Goldman Sachs Misses Out on $11 Billion Glencore Initial Sale
Goldman Sachs Group Inc. (GS) missed out on arranging Glencore International AG’s initial public offering, which may be the world’s largest this year.
Citigroup Inc. (C), Credit Suisse Group AG (CSGN) and Morgan Stanley will manage the IPO in London and Hong Kong, which may raise as much as $11 billion. All nine banks together will earn as much as $250 million in fees, excluding the so-called incentive fees, according to New York-based consulting firm Freeman & Co.
New York-based Goldman Sachs missed out because it doesn’t have a long-term relationship with the commodities trader, said a person with knowledge of the situation, who declined to be identified because the details are private. Goldman didn’t manage the 10 largest Glencore mergers and acquisitions, data compiled by Bloomberg show.
“The way to contribute to a deal like this” is to develop relationships with clients over many years, said Scott Moeller, a professor at Cass Business School in London and a former investment banker. “Everyone has known for a long time that Glencore will go public. You have to make sure you are on board with them and you need to be connected and make the effort over the long term and not just on your reputation.”
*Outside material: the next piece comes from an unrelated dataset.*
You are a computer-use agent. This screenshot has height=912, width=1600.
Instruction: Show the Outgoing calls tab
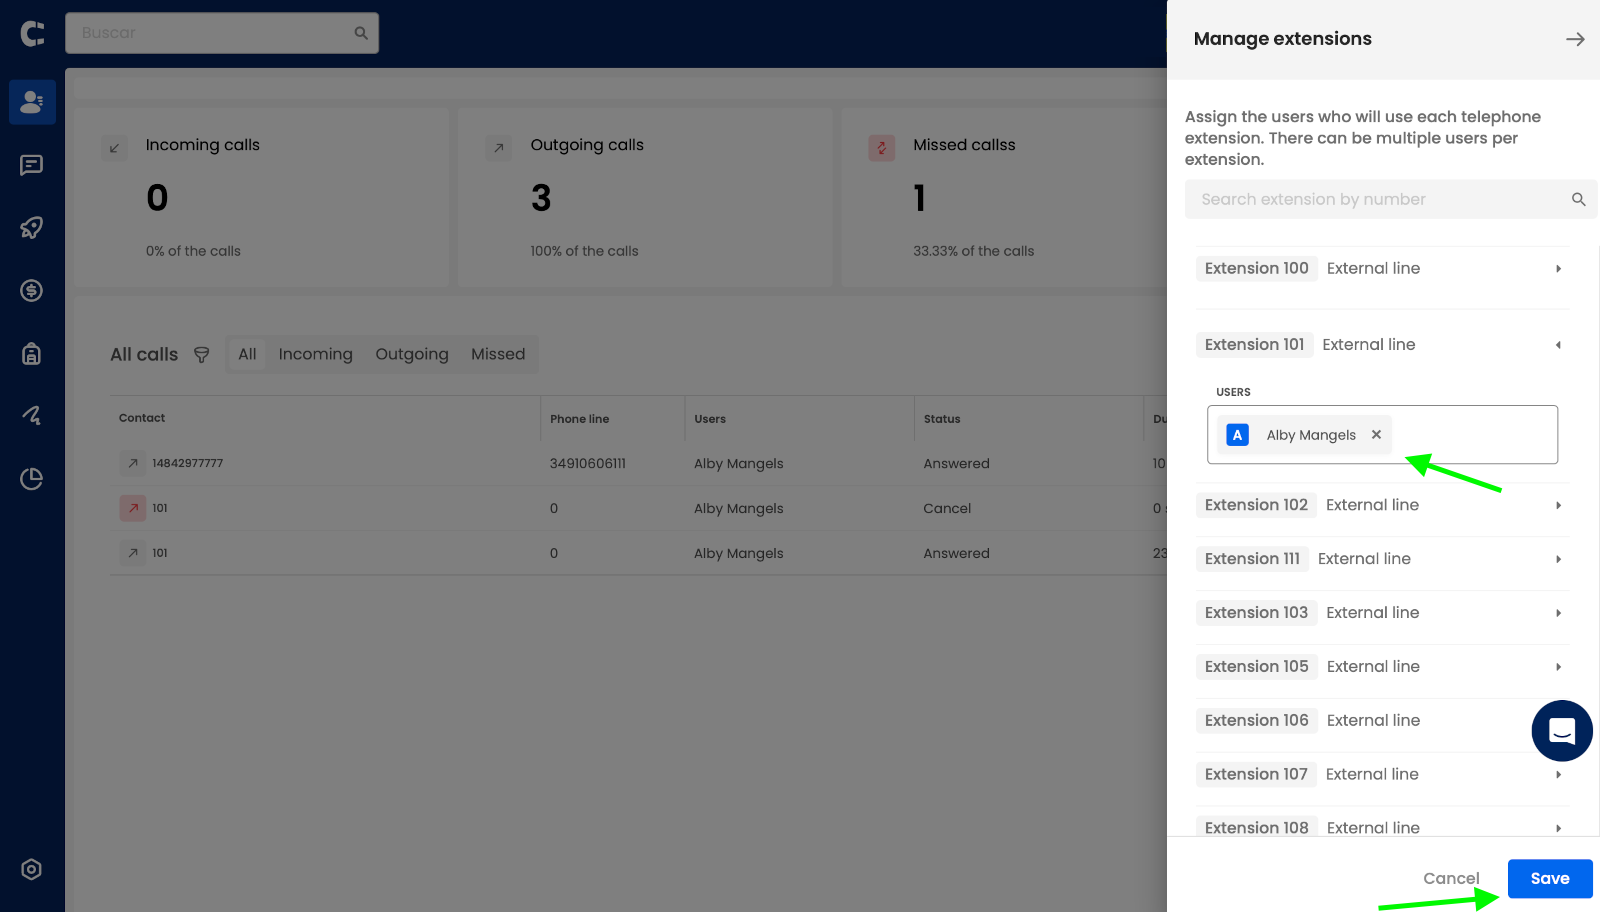(412, 355)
A spokeswoman for Goldman Sachs in London declined to comment. A call made to Glencore’s spokesman outside of normal business hours wasn’t immediately answered.
‘Quid Pro Quo’
Bank of America Corp. and BNP Paribas are joint bookrunners for the IPO along with the three lead banks, according to a statement yesterday. Barclays Plc (BARC), Societe Generale SA (GLE) and UBS AG (UBSN) were appointed co-bookrunners and Liberum Capital Ltd. as a syndicate member.
“They are giving back the rewards of people who have helped them in the past either officially or unofficially,” Moeller said. “It’s a quid pro quo.”
Goldman Sachs ranks first in managing global share sales this year followed by Bank of America and Morgan Stanley (MS), according to data compiled by Bloomberg. Even including Glencore, it will remain in the top position. Goldman ranked third last year.
JPMorgan Chase & Co. (JPM) and Deutsche Bank AG weren’t selected to manage Glencore’s IPO because of a conflict of interest given their role as corporate broker of Xstrata Plc, according to the data company Hemscott Plc. Glencore owns a 34 percent stake in Xstrata, and Glencore Chief Executive Officer Ivan Glasenberg said yesterday he sees “good value” in combining the firms.
Analysts from the two banks still attended a briefing held by Glencore before the IPO, along with the nine banks now managing the sale, said two people with knowledge of the matter on March 2.
Investment banks normally use the league-table credit to win future assignments. Banks that underwrite equity sales in the U.K. and Hong Kong receive fees averaging 2.5 percent of the amount raised, according to data compiled by Bloomberg.
Glencore may be valued at as much as $67.1 billion before the IPO, UBS said in a research note sent to investors after the commodities trader announced the sale. Bank of America valued Glencore at as much as $70 billion, it said in a report sent to potential investors on the same day.
Goldman Sachs said on April 11 the risks of investing in commodities outweigh potential gains, dropping its recommendation to buy a basket of raw materials including crude oil, copper, cotton and platinum. Glencore announced its IPO plan on April 14.